Lemon button fern plants (Nephrolepis cordifolia “Duffii” or “Lemon Buttons”) are a small variety of Boston fern. Usually growing no larger than 1 foot (30 cm.) tall, these ferns are excellent additions to arranged outdoor container plantings, as well as great for use indoors as a houseplant. Requiring a shady location with filtered light, growing lemon button ferns outdoors in the ground will require a frost-free growing zone. However, once established, ferns which receive optimal growing conditions are known to multiply.
You will probably be pleased to know that your lemon button fern can tolerate indirect light, low light, medium light, and bright light! It’s one of the most adaptable plant varieties available. Having said this, some high-profile gardeners do not agree. Why is this? Well, as we mentioned earlier, they tend to thrive in woodland areas where shade is abundant. Thus, some plant lovers believe that only indirect light is suitable for these guys.
However, we’re here to tell you that this is not true. To test it, we attempted to grow a lemon button fern in just about every lighting situation you could imagine. Can you guess what happened? Yep, they all thrived. So, any type of light is good for this leafy friend of yours.
Lemon button ferns prefer warmer temperatures. You should try to aim for somewhere between 60 to 70 degrees Fahrenheit (15 to 20 degrees Celsius). However, one could argue that the humidity level is much more important to these plants than the specific temperature.
If you have a wood stove, furnace or open fire in your house, your poor little lemon button fern might suffer. Why? These things wick the moisture out of the air, decreasing the humidity as it goes. Luckily, there are two great ways to increase the humidity level around your precious plant.
Purchase a Humidifier
The number one way to create the perfect humidity for your lemon button fern is to use a humidifier. It doesn’t need to be placed right next to the plant but, allowing it to run nearby will ensure your plant is happy.
Alternatively, you will need to use pebble or gravel trays, or even a saucer.
Set your plant in a tray filled with pebbles or gravel (or a mix of the two). Then, pour water into the tray just below the top of the pebbles. You don’t want your plant to come into contact with the water since the potting mix will draw the water up and your plant will start to rot.
As time goes by, the water in the tray will vanish thanks to evaporation. When this happens, simply refill the trays. It’s that easy!
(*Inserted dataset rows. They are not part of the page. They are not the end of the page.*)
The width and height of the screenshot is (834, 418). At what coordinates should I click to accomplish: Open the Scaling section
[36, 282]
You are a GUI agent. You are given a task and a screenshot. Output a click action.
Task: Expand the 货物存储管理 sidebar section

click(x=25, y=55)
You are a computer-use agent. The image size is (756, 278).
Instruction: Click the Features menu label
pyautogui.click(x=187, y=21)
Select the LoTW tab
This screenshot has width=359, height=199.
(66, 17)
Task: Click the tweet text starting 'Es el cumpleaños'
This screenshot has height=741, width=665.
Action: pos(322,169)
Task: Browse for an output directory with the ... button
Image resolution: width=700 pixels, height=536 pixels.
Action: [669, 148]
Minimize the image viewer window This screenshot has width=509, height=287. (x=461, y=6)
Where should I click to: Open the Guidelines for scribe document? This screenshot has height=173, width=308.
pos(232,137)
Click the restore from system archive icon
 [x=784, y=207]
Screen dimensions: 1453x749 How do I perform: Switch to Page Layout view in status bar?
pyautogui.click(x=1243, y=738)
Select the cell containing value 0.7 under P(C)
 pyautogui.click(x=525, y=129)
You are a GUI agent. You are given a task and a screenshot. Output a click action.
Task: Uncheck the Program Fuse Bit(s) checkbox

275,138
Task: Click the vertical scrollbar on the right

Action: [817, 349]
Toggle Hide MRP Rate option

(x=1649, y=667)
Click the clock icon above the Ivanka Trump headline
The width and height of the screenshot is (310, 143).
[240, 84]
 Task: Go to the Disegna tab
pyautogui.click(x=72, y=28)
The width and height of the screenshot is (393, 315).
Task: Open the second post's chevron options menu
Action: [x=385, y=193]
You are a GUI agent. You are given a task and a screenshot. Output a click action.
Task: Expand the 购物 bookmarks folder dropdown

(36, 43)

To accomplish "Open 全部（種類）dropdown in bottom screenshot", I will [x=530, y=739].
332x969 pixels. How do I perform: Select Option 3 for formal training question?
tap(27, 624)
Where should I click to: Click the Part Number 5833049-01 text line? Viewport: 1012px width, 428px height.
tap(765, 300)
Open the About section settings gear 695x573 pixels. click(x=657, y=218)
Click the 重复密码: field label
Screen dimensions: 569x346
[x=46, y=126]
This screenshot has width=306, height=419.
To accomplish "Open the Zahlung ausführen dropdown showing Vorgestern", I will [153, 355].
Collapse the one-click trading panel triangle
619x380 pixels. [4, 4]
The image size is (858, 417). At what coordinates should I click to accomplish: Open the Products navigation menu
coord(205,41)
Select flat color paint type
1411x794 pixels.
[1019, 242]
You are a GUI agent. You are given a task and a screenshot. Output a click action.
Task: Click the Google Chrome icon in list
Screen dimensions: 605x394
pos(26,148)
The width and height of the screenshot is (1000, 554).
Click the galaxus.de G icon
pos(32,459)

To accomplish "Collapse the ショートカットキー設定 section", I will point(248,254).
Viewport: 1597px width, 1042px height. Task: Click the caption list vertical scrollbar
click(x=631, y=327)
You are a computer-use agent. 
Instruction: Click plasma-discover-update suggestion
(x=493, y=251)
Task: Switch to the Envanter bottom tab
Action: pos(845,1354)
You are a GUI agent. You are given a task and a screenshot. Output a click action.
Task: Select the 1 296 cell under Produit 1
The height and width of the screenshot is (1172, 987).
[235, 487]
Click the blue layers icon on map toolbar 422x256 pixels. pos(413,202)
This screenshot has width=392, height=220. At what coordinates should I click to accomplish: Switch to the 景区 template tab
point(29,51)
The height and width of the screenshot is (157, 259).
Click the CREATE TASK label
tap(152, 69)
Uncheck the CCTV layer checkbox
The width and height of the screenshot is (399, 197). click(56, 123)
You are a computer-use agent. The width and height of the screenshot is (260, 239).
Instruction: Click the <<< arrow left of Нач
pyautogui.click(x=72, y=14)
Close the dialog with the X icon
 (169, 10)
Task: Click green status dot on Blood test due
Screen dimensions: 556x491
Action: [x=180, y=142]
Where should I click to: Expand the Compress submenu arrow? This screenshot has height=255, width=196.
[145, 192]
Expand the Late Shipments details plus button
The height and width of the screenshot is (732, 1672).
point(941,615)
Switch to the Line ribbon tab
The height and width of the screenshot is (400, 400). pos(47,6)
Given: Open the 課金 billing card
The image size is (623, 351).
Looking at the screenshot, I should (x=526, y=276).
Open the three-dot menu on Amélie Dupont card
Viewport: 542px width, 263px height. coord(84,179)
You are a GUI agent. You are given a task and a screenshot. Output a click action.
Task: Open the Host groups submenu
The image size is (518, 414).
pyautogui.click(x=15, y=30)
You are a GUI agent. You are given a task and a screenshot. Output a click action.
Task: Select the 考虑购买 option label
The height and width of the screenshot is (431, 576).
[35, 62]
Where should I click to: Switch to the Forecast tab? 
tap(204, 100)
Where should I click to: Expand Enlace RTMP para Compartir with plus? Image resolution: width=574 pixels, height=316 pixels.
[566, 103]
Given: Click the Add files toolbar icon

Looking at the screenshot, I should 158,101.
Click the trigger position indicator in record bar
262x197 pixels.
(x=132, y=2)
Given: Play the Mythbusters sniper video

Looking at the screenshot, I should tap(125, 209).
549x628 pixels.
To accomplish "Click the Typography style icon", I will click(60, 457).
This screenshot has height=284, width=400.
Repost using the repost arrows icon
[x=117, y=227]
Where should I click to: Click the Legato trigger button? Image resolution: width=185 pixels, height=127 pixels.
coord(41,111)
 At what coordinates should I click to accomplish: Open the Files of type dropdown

Whether you water it frequently or let it dry out every so often, your lemon button fern will perform for you. Bear in mind that some plant owners don’t agree with this since they believe all plants need a stringent routine.
These lovely little beauties can grow in any basic houseplant soil.
However, you may well want to provide the perfect environment for them.
In all reality, any pot will do! Whether it’s a hanging basket or a fancy stationary pot, your lemon button fern will love it. Of course, you should always make sure it has room to grow otherwise it won’t love life quite so much.
As far as drainage goes, they don’t mind either way. Be careful not to over saturate the roots though (if your pot doesn’t have drainage) since the roots are more likely to rot. A good trick is to put some stones, pebbles or rocks in the bottom so the water can’t pool around the roots.
Sometimes, people like to include these ferns in animal terrariums or vivariums.